I would love to say that I bravely climbed a tree to get this coconut, but it was very much brought along by my tour guide for lunch.

The highlight of any trip to Palau will inevitably be a tour of the inventively named ‘Rock Islands’. The islands are like a paradise on Earth. They evoke images of the Garden of Eden, albeit a non-fictitious one. My guide happily took me to some of the best and least-dangerous-sounding sights on offer:

  • Jellyfish Lake: A lake jammed full of jellyfish to the extent that you can’t see more than a few inches of water in front of you.
  • Shark City: A snorkelling area full of the cheerfully named ‘Thrasher Shark’, which presumably wouldn’t hurt a mouse.
  • Sting Ray Alley: You get the idea.
A large bit of rock, on the Rock Islands.

A large bit of rock, on the Rock Islands.

Taking Environmental Protection Seriously

While Tonga has the nickname the ‘friendly islands’, Palau’s would probably be the ‘pristine islands’, in the unlikely event that I one day oversee global country monikers. Palau has some of the strictest environmental regulations I’ve come across. You pay a US$100 conservation fee on arrival at the airport, a further US$50 to enter any national parks, and there’s a ban on suntan lotion (swimming with suntan lotion on can damage the coral). While appearing draconian, the regulations work. The coral is pristine, and the beaches are in impeccable shape. Certainly, compared to the bleached Great Barrier Reef, or the garbage-strewn beaches of some of the other Pacific Islands like Nauru and Kiribati. “He just did it again, pathetic.”

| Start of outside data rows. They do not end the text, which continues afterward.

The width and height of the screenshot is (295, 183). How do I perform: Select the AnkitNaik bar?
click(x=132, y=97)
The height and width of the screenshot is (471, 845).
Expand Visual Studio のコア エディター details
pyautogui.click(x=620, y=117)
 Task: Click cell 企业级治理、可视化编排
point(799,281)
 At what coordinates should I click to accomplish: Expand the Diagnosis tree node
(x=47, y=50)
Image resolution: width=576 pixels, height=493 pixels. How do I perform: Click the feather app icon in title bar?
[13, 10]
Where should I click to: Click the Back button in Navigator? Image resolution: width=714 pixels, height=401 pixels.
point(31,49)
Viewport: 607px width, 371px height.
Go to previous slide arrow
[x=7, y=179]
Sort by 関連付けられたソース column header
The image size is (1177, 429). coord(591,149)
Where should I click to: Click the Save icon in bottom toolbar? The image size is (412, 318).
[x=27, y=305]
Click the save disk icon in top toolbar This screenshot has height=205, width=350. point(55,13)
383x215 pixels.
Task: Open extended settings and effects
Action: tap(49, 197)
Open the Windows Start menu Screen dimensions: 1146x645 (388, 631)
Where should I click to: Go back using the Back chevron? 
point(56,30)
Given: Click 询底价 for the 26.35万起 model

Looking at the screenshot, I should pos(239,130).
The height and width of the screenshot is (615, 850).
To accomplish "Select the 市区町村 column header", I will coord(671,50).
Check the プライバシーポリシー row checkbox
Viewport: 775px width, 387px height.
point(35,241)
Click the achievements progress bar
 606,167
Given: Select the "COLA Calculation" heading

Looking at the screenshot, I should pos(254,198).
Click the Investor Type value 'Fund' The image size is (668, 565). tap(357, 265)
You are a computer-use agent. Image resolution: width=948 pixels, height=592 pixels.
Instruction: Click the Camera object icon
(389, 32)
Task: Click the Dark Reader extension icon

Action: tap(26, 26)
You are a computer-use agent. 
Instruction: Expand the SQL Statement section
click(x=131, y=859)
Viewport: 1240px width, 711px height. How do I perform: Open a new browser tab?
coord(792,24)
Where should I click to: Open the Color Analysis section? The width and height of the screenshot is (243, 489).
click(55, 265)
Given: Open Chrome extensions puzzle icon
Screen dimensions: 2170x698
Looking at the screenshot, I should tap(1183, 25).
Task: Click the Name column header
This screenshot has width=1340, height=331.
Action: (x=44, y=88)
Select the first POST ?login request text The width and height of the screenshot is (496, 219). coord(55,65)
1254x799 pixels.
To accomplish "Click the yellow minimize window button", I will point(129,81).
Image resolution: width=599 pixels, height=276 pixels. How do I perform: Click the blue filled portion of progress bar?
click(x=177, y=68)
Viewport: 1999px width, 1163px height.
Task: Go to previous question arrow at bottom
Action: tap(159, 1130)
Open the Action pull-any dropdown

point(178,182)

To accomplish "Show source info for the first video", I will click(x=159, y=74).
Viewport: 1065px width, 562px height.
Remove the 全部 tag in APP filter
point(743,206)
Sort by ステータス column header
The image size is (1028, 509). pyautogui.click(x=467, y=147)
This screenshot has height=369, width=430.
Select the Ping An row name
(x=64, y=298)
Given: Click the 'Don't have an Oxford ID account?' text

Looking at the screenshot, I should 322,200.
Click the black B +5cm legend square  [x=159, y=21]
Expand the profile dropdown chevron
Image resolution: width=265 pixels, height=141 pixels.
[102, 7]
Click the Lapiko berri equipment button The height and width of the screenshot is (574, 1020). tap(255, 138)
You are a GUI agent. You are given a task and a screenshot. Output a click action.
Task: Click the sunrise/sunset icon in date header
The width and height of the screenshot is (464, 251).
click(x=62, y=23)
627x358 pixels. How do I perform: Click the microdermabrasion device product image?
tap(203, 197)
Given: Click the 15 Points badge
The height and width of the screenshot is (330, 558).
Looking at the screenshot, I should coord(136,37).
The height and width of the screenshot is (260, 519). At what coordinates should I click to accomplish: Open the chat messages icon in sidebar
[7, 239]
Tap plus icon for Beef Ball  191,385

Lush vegetation is commonplace in Palau.

Lush vegetation is commonplace in Palau.

Japanese And American Influences Abound

Palau has just 21,000 inhabitants, making it the fourth smallest country in the world by population. It’s so small, that I was sat next to the country’s president on my flight in from Guam (which I almost missed due to being interrogated by US border officials who deemed my travel history suspicious). I didn’t realise it was the president until the border officials started rushing around frantically. Even then, I thought there was a good chance that they were (rightly) pulling out the proverbial red carpet for the arrival of the Travelling Ape. Alas, I was wrong.

Rock Islands, Palau.

Rock Islands, Palau.

For a small nation, Palau has a rich history, which has in part been defined by its somewhat unfortunate and geopolitically important location in the Pacific Ocean. Japan ruled Palau until WWII, when the island switched hands to the US, following one of the bloodiest battles of the entire war. Several quirks remain today. When the Americans took over, they declared that cars had to be driven on the right instead of the left. Palau still relies on Japan for most of its trade. As a result, the roads are full of secondhand Japanese cars, with steering wheels on the wrong side.

On the road in Palau. These corners are even easier to navigate when the drivers are sat on the wrong side.

On the road in Palau. These corners are even easier to navigate when the drivers are sat on the wrong side.

A further legacy of Japanese rule can be heard through the language – a mix of Japanese and indigenous dialects – as well as observed in the food, with a wide variety of sushi still eaten in the country. By means of comparison, the main legacy of American rule is a peculiar love of Spam, brought over by US soldiers during the war. When my taxi driver told me this, I laughed audibly (there’s a special place in hell reserved for anyone who uses the acronym LOL as a verb). He looked upset. I guess he never watched Monty Python.

I hope to return to beautiful Palau in the future. It’s hosting the Our Ocean 2020 conference in August 2020 on protecting marine life, likely to be attended by numerous world leaders. This could put Palau firmly on the map for the first time, figuratively at least. Some of it might disappear completely, however, if global climate change predictions play out.